Screenshot grounding data:
--------------------------------------------------

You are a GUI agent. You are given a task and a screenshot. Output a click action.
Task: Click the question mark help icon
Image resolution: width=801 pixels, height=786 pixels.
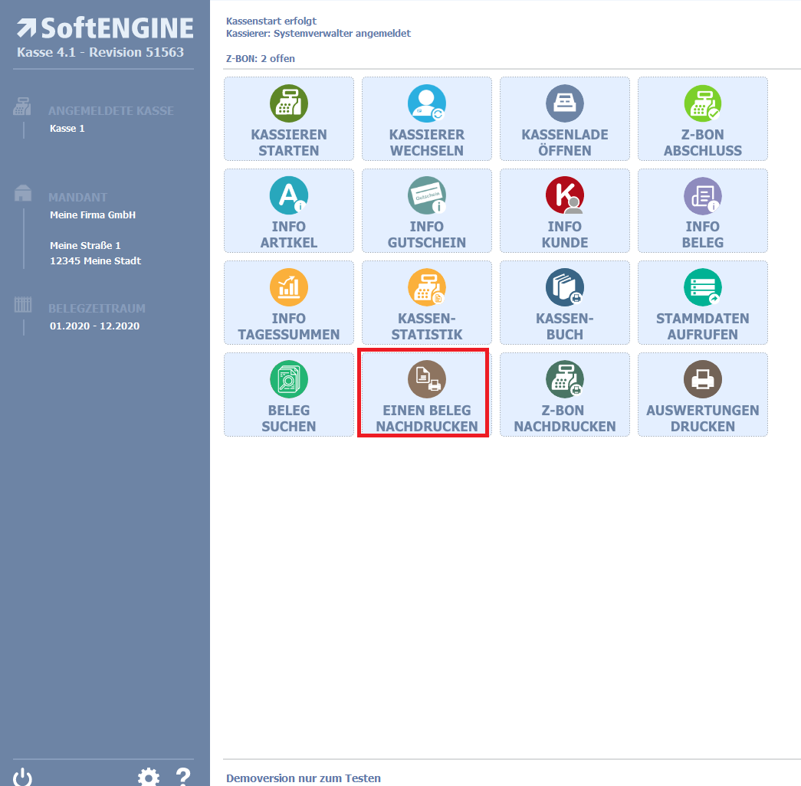pos(183,777)
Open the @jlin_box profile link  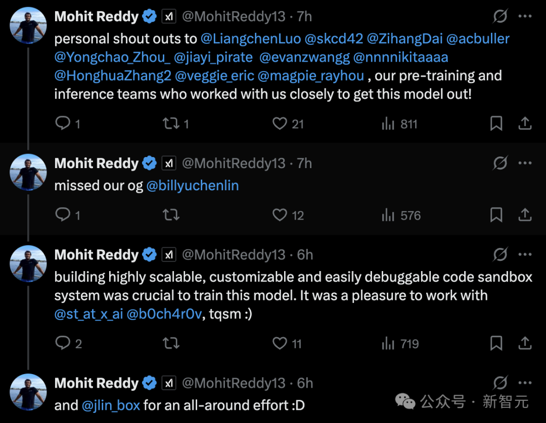pyautogui.click(x=111, y=405)
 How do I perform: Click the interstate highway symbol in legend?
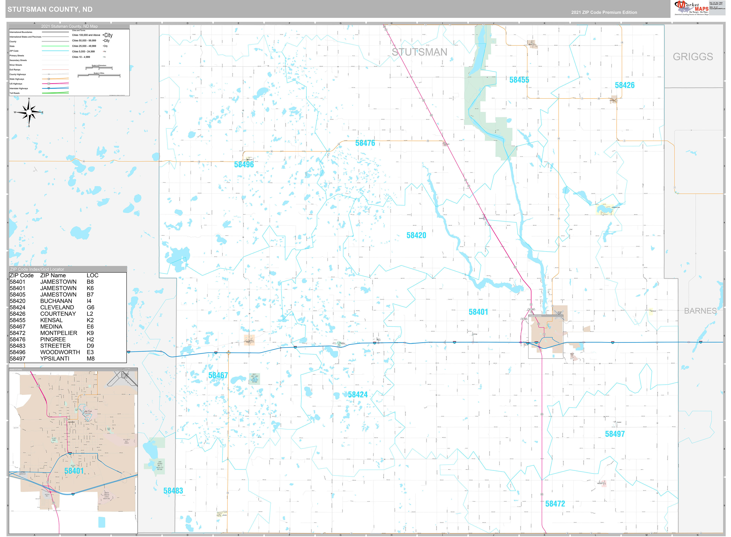click(x=48, y=89)
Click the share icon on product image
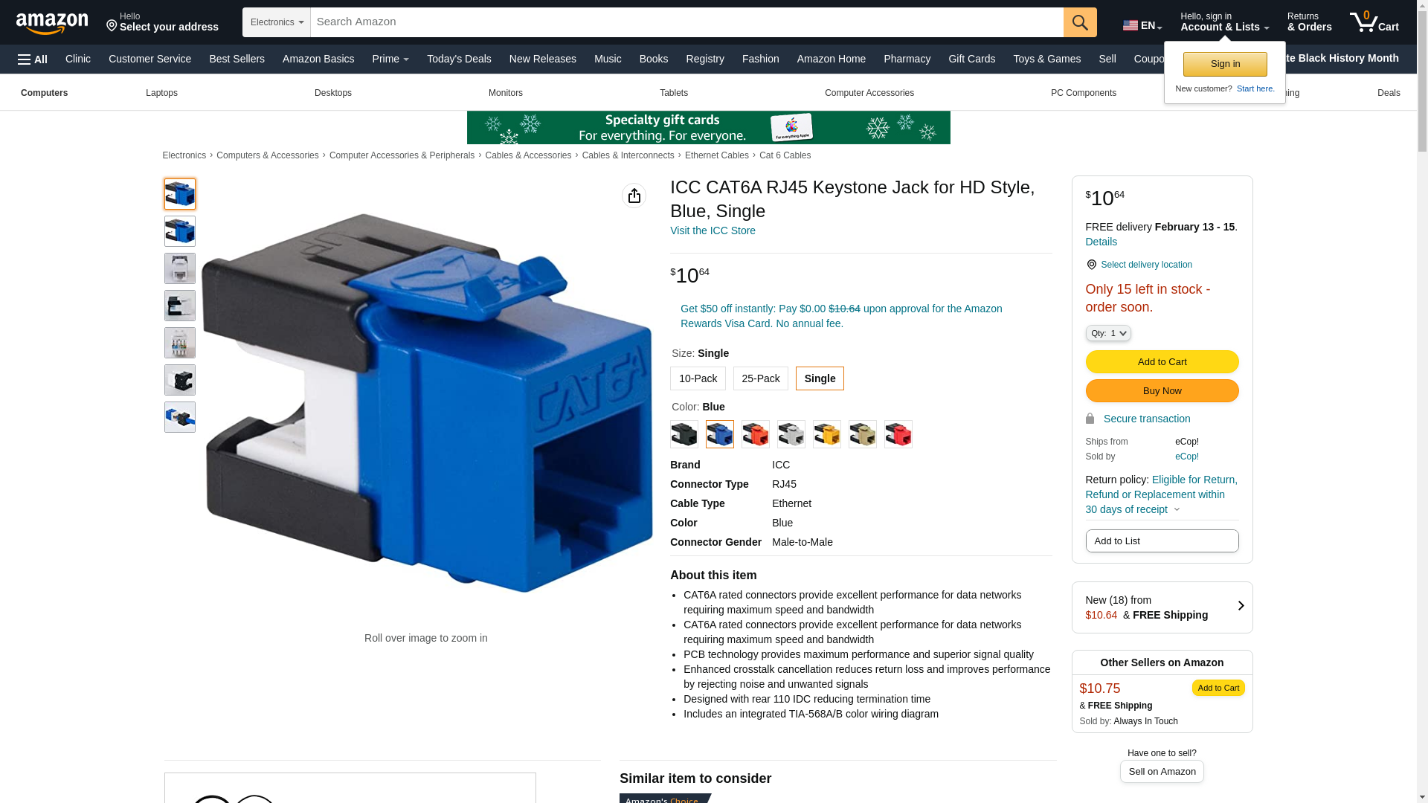This screenshot has height=803, width=1428. tap(634, 196)
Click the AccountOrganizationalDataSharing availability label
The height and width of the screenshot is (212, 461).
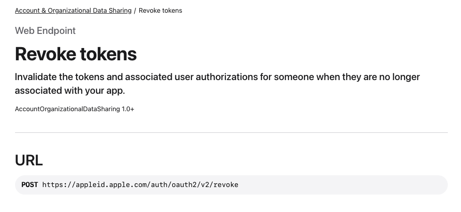pyautogui.click(x=67, y=109)
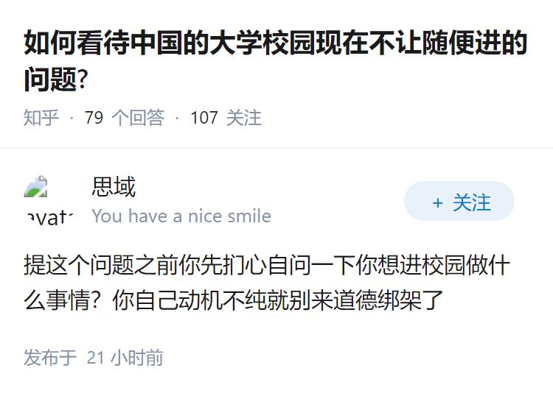View the 79 个回答 answers count
The image size is (553, 396).
click(124, 118)
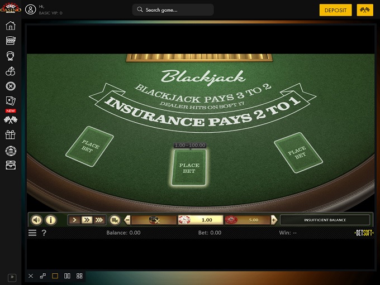The image size is (380, 285).
Task: Increase chip value with plus arrow
Action: click(x=274, y=220)
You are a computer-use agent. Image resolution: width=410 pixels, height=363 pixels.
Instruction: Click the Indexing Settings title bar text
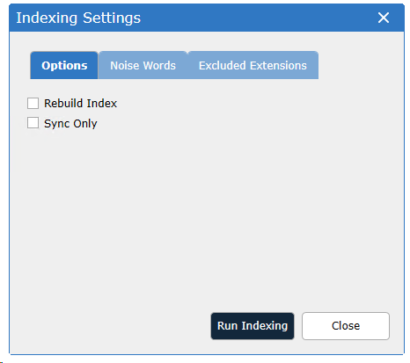[78, 18]
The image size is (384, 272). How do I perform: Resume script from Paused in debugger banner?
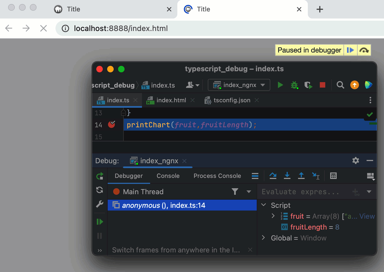tap(351, 50)
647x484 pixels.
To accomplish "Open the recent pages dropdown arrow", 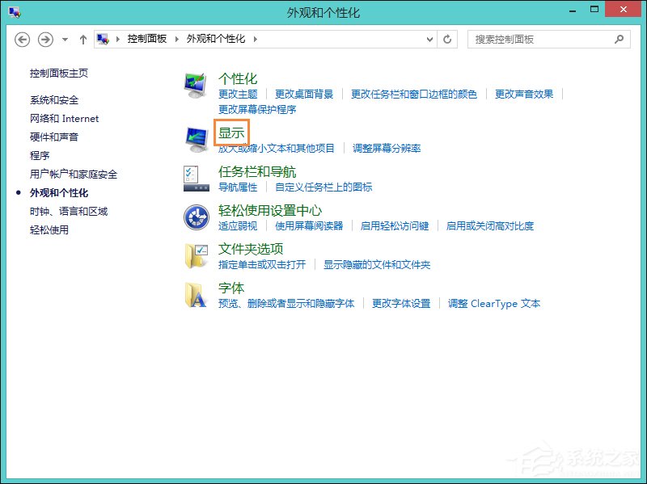I will click(64, 40).
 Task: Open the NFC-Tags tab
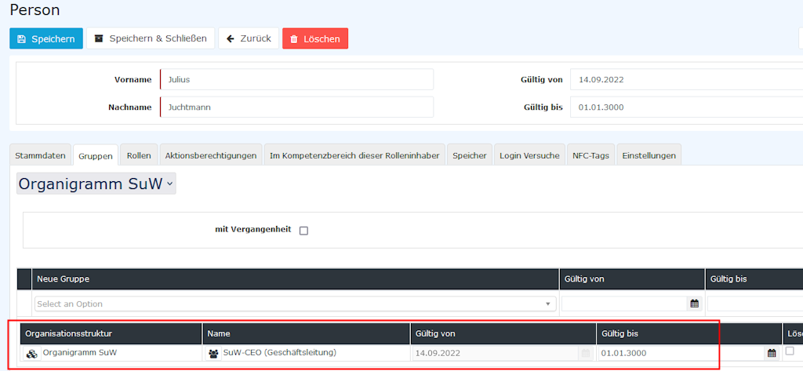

--------------------------------------------------

Copy every line above that holds the word "agent".

Reply to the exercise =
You are a GUI agent. You are given a task and a screenshot. Output a click action.
You are a computer-use agent. Image resolution: width=410 pixels, height=363 pixels.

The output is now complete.